Given data ->
** START **

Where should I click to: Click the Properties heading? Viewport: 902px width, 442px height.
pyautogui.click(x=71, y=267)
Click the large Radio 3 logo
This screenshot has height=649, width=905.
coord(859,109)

** END **
** START **

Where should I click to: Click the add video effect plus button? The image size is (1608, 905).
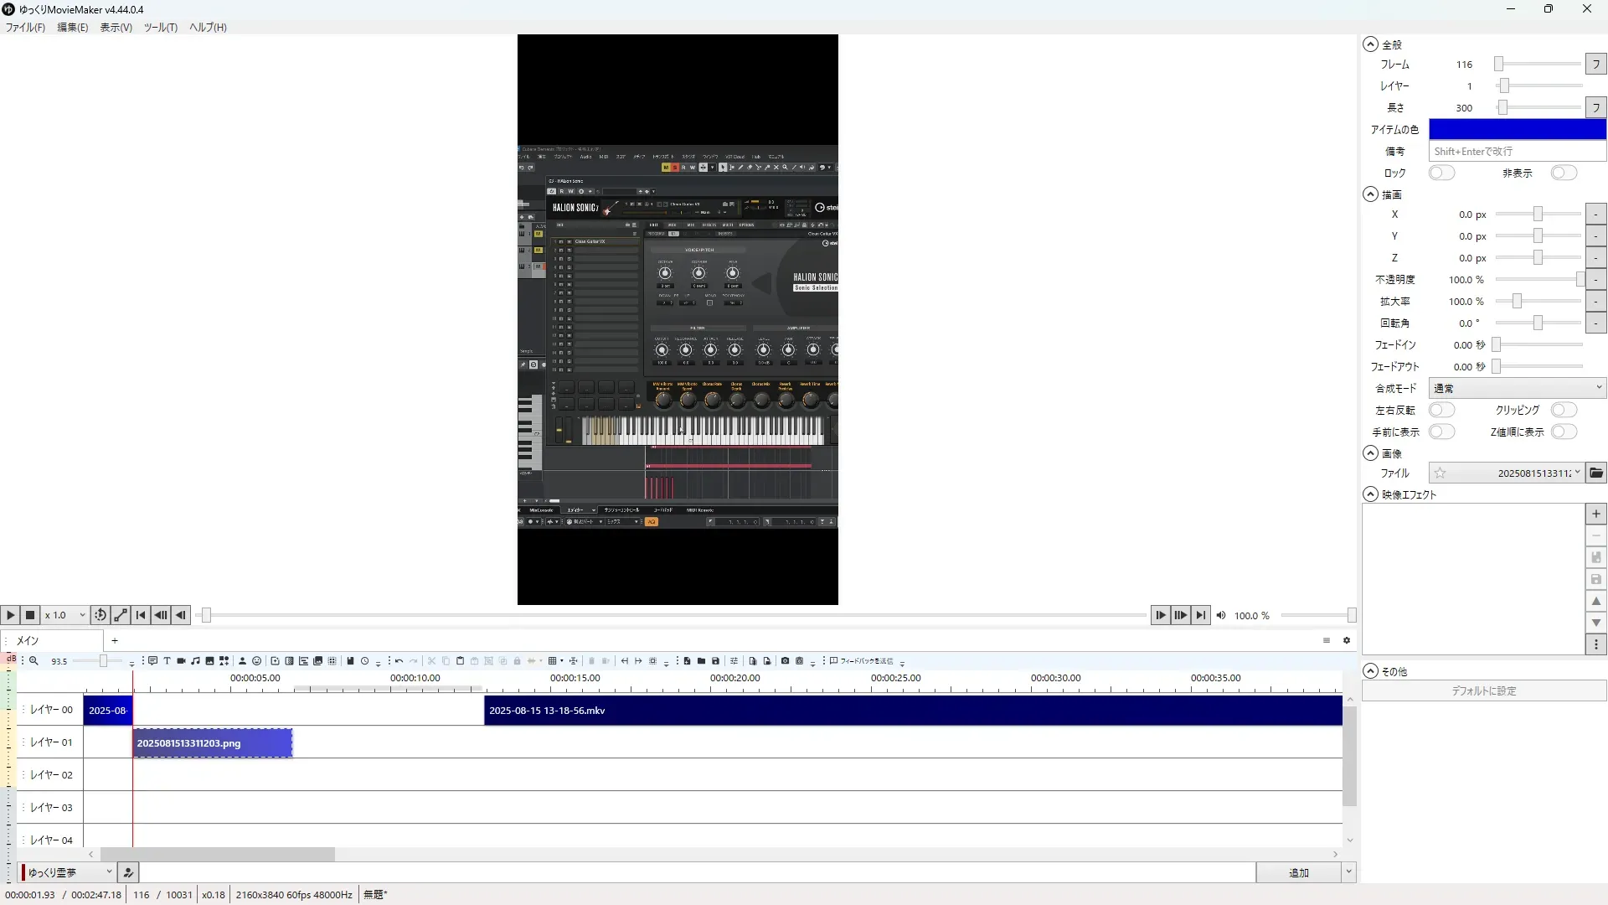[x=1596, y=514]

** END **
** START **

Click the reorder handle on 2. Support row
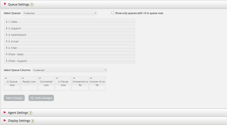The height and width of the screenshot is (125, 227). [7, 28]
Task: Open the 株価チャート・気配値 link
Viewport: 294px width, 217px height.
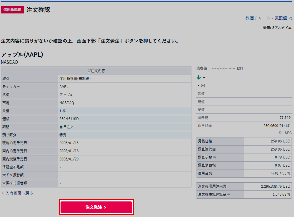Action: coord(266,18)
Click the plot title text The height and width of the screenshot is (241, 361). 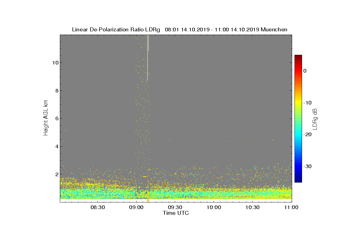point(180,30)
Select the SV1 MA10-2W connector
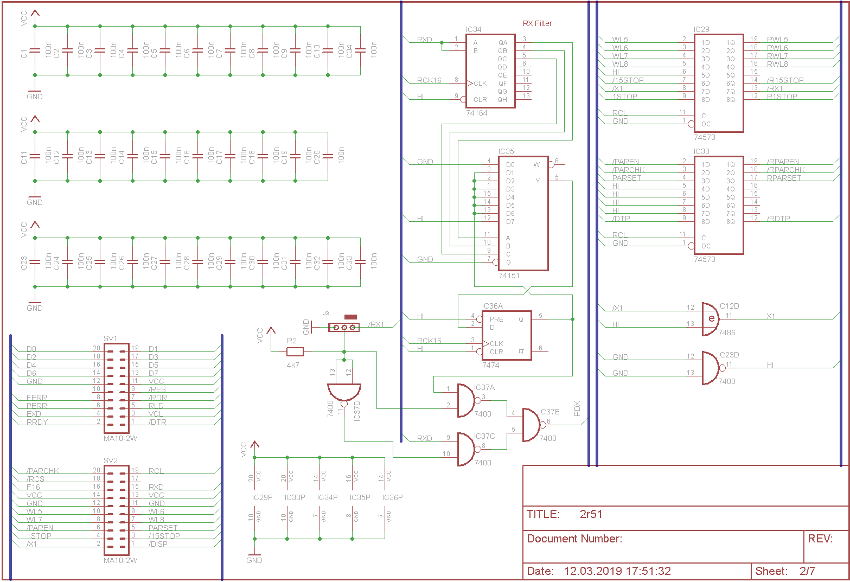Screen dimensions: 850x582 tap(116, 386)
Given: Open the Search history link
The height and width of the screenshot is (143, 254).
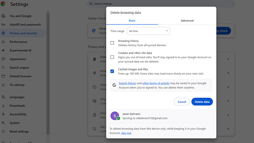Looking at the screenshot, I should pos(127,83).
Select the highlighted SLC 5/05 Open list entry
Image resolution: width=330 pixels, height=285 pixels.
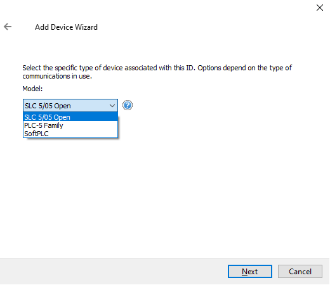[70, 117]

** END **

Lay out the lines above as a numbered list, running from the line that contains "Where should I click to: Click the add" through the line that contains "[x=1596, y=514]", both ends included, and drop any blank lines. Leave the pictures out of your list.

1. Where should I click to: Click the add video effect plus button? The image size is (1608, 905).
2. [x=1596, y=514]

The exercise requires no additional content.